The market has taken a hammering. If you’ve been hanging around crypto for a while, you already know the score: these are the times when strong stomachs are tested, and huge opportunities are on offer.
This is why we decided to check in with Hustle, to find out how current market conditions might affect crypto gaming (and what opportunities it might provide).
As usual, he pulled through.
- Play-to-earn gaming is the ultimate market hedge
- Bear-trends attract massive inflows of users
- Users lead price action
- Fundamentals keep users (and communities!) active
Hustle tweeted the below this weekend. Let’s unpack it.
I know what AXS did last summer
Rewind to June 2022, when the market was reeling from a brutal correction.

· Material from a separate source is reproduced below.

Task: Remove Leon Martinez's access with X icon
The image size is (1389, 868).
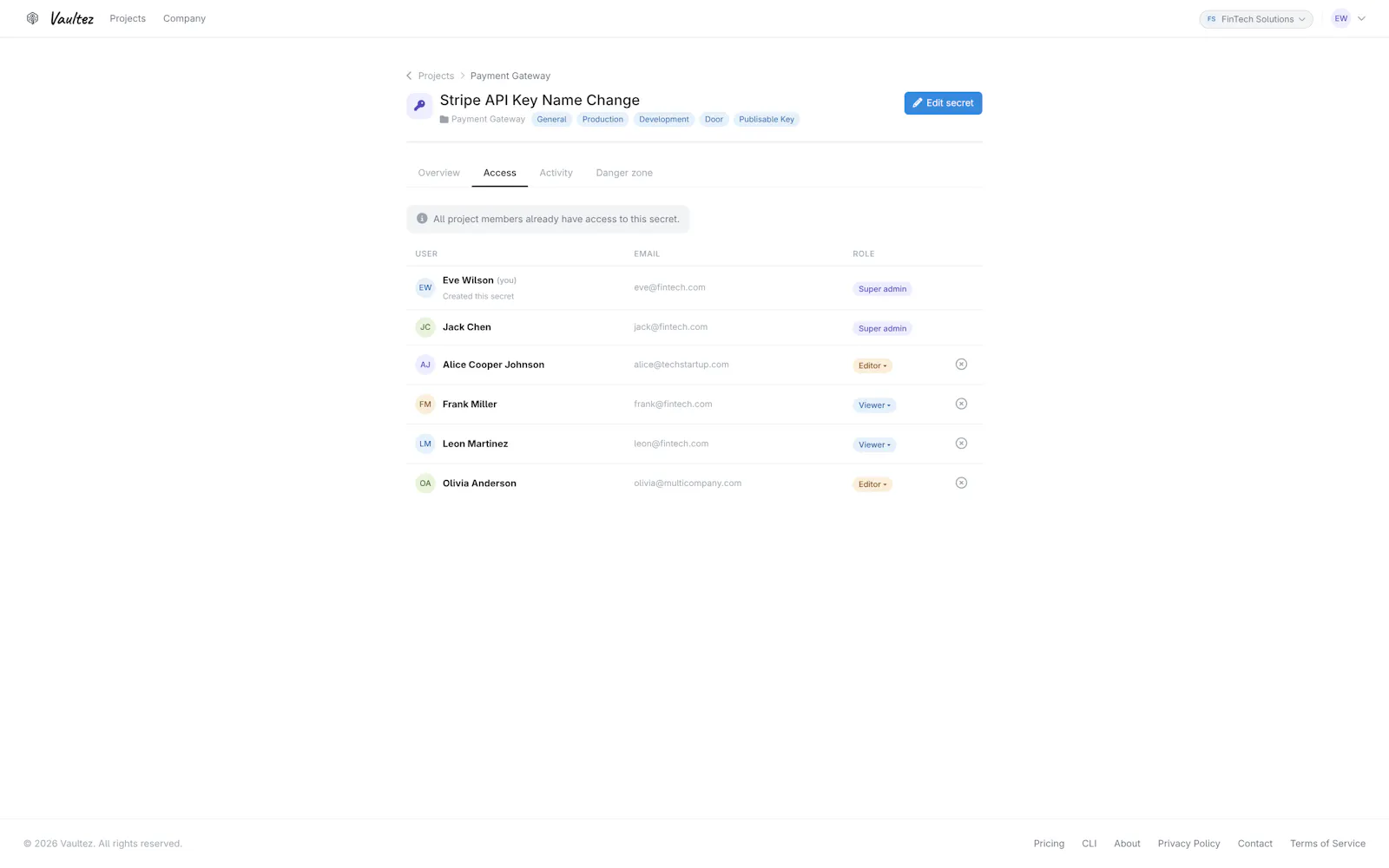Action: click(961, 444)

In the midst of all that panic and uncertainty, something incredible happened: Axie Infinity (AXS) went on one of the most staggering runs in recent memory.
Nothing happens in a vacuum, and this insane rally (2,124%!) was no freak event. Crucially, AXS didn’t go parabolic in spite of, but rather as a result of, the bearish market conditions.

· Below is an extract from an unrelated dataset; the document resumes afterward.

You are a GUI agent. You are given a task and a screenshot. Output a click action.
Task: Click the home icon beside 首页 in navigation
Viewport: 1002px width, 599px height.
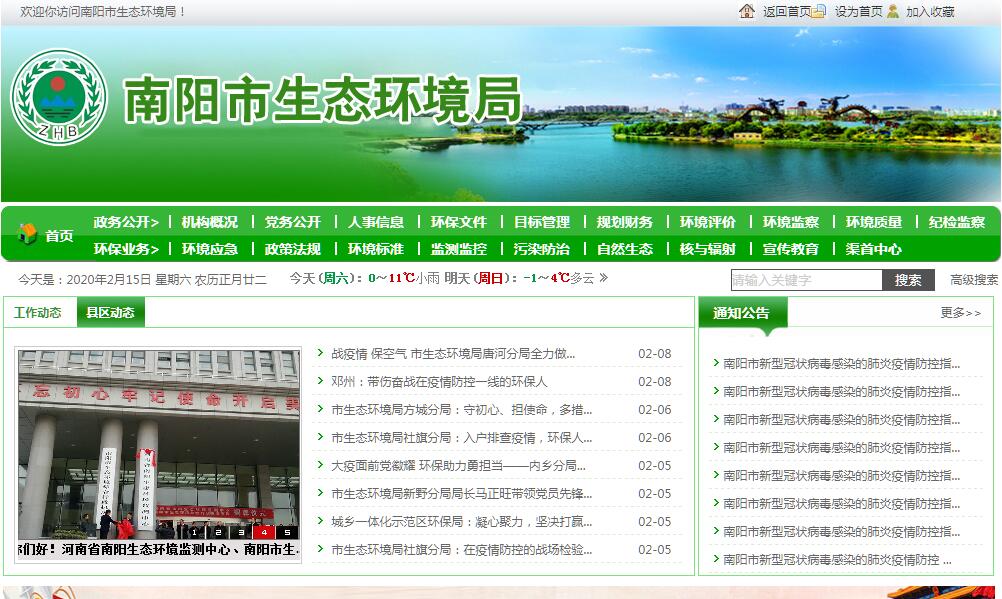28,235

Gamers don’t care about Bitcoin
Hard as it might be to believe, gamers don’t care about whether Bitcoin is above or below the 200-day moving average. They certainly don’t care whether FTM has flipped Solana in TVL. They’re here to game, irrespective of market conditions. And many of them are doing it to pay the bills.
That’s the beauty of blockchain-based gaming: at its best, it empowers players (through innovative play-to-earn economies) to monetize their activity, regardless of any factors outside their control.

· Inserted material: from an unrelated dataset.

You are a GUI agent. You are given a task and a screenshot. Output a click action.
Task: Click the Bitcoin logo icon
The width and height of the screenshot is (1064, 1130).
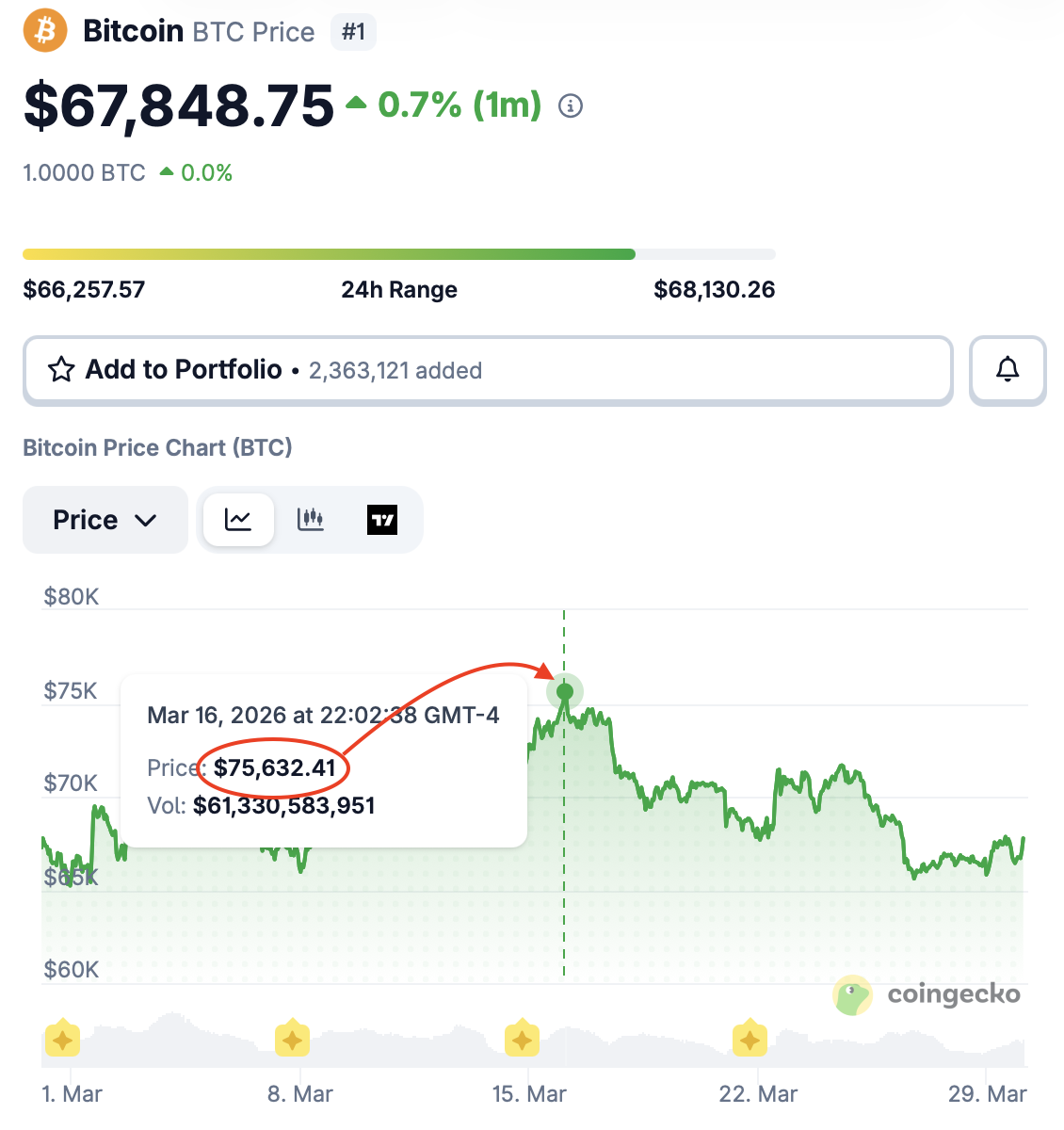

How Axie bucked the market trend, and why the price exploded
Just check out this historical activity chart for Axie Infinity.
The number of users began a parabolic ascent around June 2021, while the rest of the market was in the midst of disaster.
Coincidence? Quite the opposite. It’s precisely because play-to-earn gaming is the least risky way to stack your favorite gaming currency that players increase their activity when the market is down. Think of it as a pivot away from nightmarish market conditions, into an economy that functions with or without Bitcoin!
Here’s the cool thing: If we compare the price of AXS with the game’s growth in users, we see that the charts align almost perfectly – right until the most recent market dump. Here’s a side by side comparison.
You know what’s even cooler? The user growth (orange line) has begun moving up again, just as the market is trending down!
Next Axie on the horizon?
So, that’s the thesis: A downtrending market invites an uptick in user activity. But what can we do with this information?
First, let’s see if the pattern is repeating elsewhere. After all, there’s a difference between an isolated example and an emerging pattern; multiple data points signify a trend.
Hustle points to another game following suit: Play-to-earn horse racing platform Pegaxy (PGX) is following an almost identical trend to Axie Infinity.
PGX up 47% on the week, while the rest of the market is dumping. And again, notice the uncanny similarity between the growth of users and positive price action. The charts line up too well!
We talk about relative strength, but certain play-to-earn projects will have brute strength against the rest of the market when it reverses to the upside. And the fruits of their rewards will be even sweeter!
Data doesn’t lie: how to spot the next big thing
Remember, price is a lagging indicator – it follows the user count. If you’re looking to find those play-to-earn projects likely to thrive in a bear trend, see where the players are flowing. Then ask if the price is reacting. At that point, your job is to figure out why.
Pegaxy isn’t attracting such numbers for no reason: it’s all backed by rock-solid fundamentals. The game has taken some of Axie Infinity’s best features – breeding, renting, as well as two-token economics (PGX/VIS vs AXS/SLP) – and developed them even further. It has what many consider to be the best built-in rental system in the space, a thriving scholarship system, and a wide array of possible income streams for players: Users can rent out horses, scholars can race them (for free), and both parties can benefit from the rewards.
Learn the fundamentals
It’s all well and good listening to Hustle, but your best bet is always to play the game, and become familiar with the product itself. Once you understand how to make money in the game, you can make a genuinely informed decision: do you want to invest in the coin?
Would you be better off playing the game and stacking up in-game assets (from which you can earn actively or passively?). Maybe both?
The point is, you need to understand how these things work before you can assess whether or not they’re likely to fly.
The market is dumping, retail traders are being driven out, and 99% of tokens are plummeting. Meanwhile, some play-to-earn projects are following in Axie’s footsteps, seeing a huge uptick in user activity against the overall market sentiment. History doesn’t always repeat itself, but it does tend to rhyme, and bear trends are setting the stage for the play-to-earn to shine. Great fundamentals will attract huge numbers of users, and price tends to map user activity. The data doesn’t lie.